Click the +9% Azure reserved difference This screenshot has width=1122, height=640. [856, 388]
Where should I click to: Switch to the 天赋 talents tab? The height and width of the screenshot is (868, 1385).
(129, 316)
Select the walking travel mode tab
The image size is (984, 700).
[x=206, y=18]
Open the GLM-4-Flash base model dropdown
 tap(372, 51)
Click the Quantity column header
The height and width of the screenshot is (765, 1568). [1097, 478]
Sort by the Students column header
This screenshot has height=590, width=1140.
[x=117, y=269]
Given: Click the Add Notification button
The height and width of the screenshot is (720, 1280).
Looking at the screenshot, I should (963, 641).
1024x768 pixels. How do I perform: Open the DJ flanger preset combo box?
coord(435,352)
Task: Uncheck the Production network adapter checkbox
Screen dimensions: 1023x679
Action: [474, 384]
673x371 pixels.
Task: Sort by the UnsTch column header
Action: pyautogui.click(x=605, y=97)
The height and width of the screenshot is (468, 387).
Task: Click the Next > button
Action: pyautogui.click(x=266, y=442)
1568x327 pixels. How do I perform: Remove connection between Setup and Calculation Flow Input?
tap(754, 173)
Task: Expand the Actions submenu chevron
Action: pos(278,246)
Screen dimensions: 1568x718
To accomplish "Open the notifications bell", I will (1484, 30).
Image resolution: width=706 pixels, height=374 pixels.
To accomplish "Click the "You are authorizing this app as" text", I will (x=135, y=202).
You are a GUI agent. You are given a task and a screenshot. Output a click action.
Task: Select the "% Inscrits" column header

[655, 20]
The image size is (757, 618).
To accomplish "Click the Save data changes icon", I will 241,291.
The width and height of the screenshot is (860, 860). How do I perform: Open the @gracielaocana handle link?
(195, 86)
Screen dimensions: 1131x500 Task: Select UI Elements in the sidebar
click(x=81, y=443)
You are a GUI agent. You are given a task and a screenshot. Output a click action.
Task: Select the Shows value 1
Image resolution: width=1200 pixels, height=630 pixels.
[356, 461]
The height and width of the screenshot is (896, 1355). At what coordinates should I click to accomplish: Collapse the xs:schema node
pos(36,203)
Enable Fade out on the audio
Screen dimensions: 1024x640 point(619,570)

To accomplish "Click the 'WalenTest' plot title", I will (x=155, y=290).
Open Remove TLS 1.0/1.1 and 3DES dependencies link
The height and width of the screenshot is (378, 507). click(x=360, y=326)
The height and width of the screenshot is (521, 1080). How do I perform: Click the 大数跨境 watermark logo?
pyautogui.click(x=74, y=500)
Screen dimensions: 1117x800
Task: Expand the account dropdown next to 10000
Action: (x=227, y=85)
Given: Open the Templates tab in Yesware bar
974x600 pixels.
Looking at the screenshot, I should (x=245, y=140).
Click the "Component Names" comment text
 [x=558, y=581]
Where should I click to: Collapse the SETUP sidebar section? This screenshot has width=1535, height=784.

== == ==

- Assignment -
I need each of the entries above printed again exactly.

- Finished exercise -
Click the +9% Azure reserved difference This screenshot has width=1122, height=640. [856, 388]
Where should I click to: Switch to the 天赋 talents tab? The height and width of the screenshot is (868, 1385).
(129, 316)
Select the walking travel mode tab
The image size is (984, 700).
[x=206, y=18]
Open the GLM-4-Flash base model dropdown
 tap(372, 51)
Click the Quantity column header
The height and width of the screenshot is (765, 1568). [1097, 478]
Sort by the Students column header
This screenshot has height=590, width=1140.
[x=117, y=269]
Given: Click the Add Notification button
The height and width of the screenshot is (720, 1280).
Looking at the screenshot, I should (963, 641).
1024x768 pixels. How do I perform: Open the DJ flanger preset combo box?
coord(435,352)
Task: Uncheck the Production network adapter checkbox
Screen dimensions: 1023x679
Action: [474, 384]
673x371 pixels.
Task: Sort by the UnsTch column header
Action: pyautogui.click(x=605, y=97)
The height and width of the screenshot is (468, 387).
Task: Click the Next > button
Action: pyautogui.click(x=266, y=442)
1568x327 pixels. How do I perform: Remove connection between Setup and Calculation Flow Input?
tap(754, 173)
Task: Expand the Actions submenu chevron
Action: pos(278,246)
Screen dimensions: 1568x718
To accomplish "Open the notifications bell", I will (1484, 30).
Image resolution: width=706 pixels, height=374 pixels.
To accomplish "Click the "You are authorizing this app as" text", I will (x=135, y=202).
You are a GUI agent. You are given a task and a screenshot. Output a click action.
Task: Select the "% Inscrits" column header

[655, 20]
The image size is (757, 618).
To accomplish "Click the Save data changes icon", I will 241,291.
The width and height of the screenshot is (860, 860). How do I perform: Open the @gracielaocana handle link?
(195, 86)
Screen dimensions: 1131x500 Task: Select UI Elements in the sidebar
click(x=81, y=443)
You are a GUI agent. You are given a task and a screenshot. Output a click action.
Task: Select the Shows value 1
Image resolution: width=1200 pixels, height=630 pixels.
[356, 461]
The height and width of the screenshot is (896, 1355). At what coordinates should I click to accomplish: Collapse the xs:schema node
pos(36,203)
Enable Fade out on the audio
Screen dimensions: 1024x640 point(619,570)

To accomplish "Click the 'WalenTest' plot title", I will (x=155, y=290).
Open Remove TLS 1.0/1.1 and 3DES dependencies link
The height and width of the screenshot is (378, 507). click(x=360, y=326)
The height and width of the screenshot is (521, 1080). How do I perform: Click the 大数跨境 watermark logo?
pyautogui.click(x=74, y=500)
Screen dimensions: 1117x800
Task: Expand the account dropdown next to 10000
Action: (x=227, y=85)
Given: Open the Templates tab in Yesware bar
974x600 pixels.
Looking at the screenshot, I should (x=245, y=140).
Click the "Component Names" comment text
 [x=558, y=581]
Where should I click to: Collapse the SETUP sidebar section? This screenshot has width=1535, height=784.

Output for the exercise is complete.